## start Passage to read
The matrices \(G^{t} G\) and \(H^{t} H\) appearing in the dual formulation (4) and (5) may be singular. To avoid the possible ill conditioning, the inverse matrices \((G^{t} G)^{-1}\) and \((H^{t} H)^{-1}\) are approximately replaced by \((G^{t} G+\delta I)^{-1}\) and \((H^{t} H+\delta I)^{-1}\), where \(\delta\) is a very small positive scalar and I is an identity matrix of appropriate dimensions.

Thus the nonparallel proximal hyperplanes are obtained from the solution \(u_1\) and \(u_2\) of (4) and (5) by

$$\begin{aligned} \left[ \begin{array}{l} {w_1}\\ {b_1} \end{array} \right] = - {\left( {{G^t}G + \delta I} \right) ^{ - 1}}{H^t}u_1 \quad \text{ and } \quad \left[ \begin{array}{l} {w_2}\\ {b_2} \end{array} \right] = {\left( {{H^t}H + \delta I} \right) ^{ - 1}}{G^t}u_2. \end{aligned}$$
(6)

The dual problems (4) and (5) are derived and solved in [14]. Experimental results of Jayadeva et. al. [14] show that the performance of TWSVM is better than the conventional SVM and GEPSVM on UCI machine learning datasets.

3 Proposed Newton method for implicit Lagrangian twin support vector machines (NLTSVM)
## end Passage to read
» Work to do
Can you resume the passage on twin support vector machines and write the next part, starting right after its final line? The listing has no connection to the passage on twin support vector machines.
## start Dataset excerpt
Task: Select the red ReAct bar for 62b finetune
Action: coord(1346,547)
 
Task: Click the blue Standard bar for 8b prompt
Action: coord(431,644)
## end Dataset excerpt
» Exercise result
Motivated by the works of [11, 24, 37], we proposed in this paper an implicit Lagrangian formulation for the twin support vector machine (TWSVM) classifiers by formulating a pair of unconstrained minimization problems in dual variables whose solutions will be obtained using finite Newton method. The idea of our NLTSVM is to reformulate TWSVM as a strongly convex problem by incorporated regularization techniques to improve the training speed and robustness. The solution of two modified unconstrained minimization problems reduces to solving just two systems of linear equations as opposed to solving two quadratic programming problems in TWSVM and TBSVM, which leads to extremely simple and fast algorithm.

3.1 Linear case

Different from TWSVM, the primal problems of TWSVM (2) and (3) are modified as follows:

$$\begin{aligned}\begin{array}{ll} \mathop {\min }\limits _{(w_{1}, b_{1}) \in R^{n+1}} & \frac{1}{2} \, \left\| Aw_{1} +e_{2}b_{1} \right\| ^{2} +\frac{C_{1} }{2} \left\| \xi _{1} \right\| ^{2} +\frac{C _{3} }{2} \left\| \left[ \begin{array}{ll} {w_{1} } \\ {b_{1} } \end{array}\right] \right\| ^{2} \\ s.t.& -\left( Bw_{1}+e_{1} b_{1} \right) +\xi _{1} \ge e_{1} ,\end{array} \end{aligned}$$
(7)
$$\begin{aligned}\begin{array}{ll} \mathop {\min }\limits_{(w_{2},b_2)\in R^{n+1}} & \frac{1}{2} \, \left\| Bw_{2} +e_{1}b_{2} \right\| ^{2} +\frac{C_{2} }{2} \left\| \xi _{2} \right\| ^{2}+\frac{C _{4} }{2} \left\| \left[ \begin{array}{l} {w_{2} } \\{b_{2} } \end{array}\right] \right\| ^{2} \\s.t.& \left( Aw_{2} +e_{2} b_{2} \right) +\xi _{2} \ge e_{2} .\end{array} \end{aligned}$$
(8)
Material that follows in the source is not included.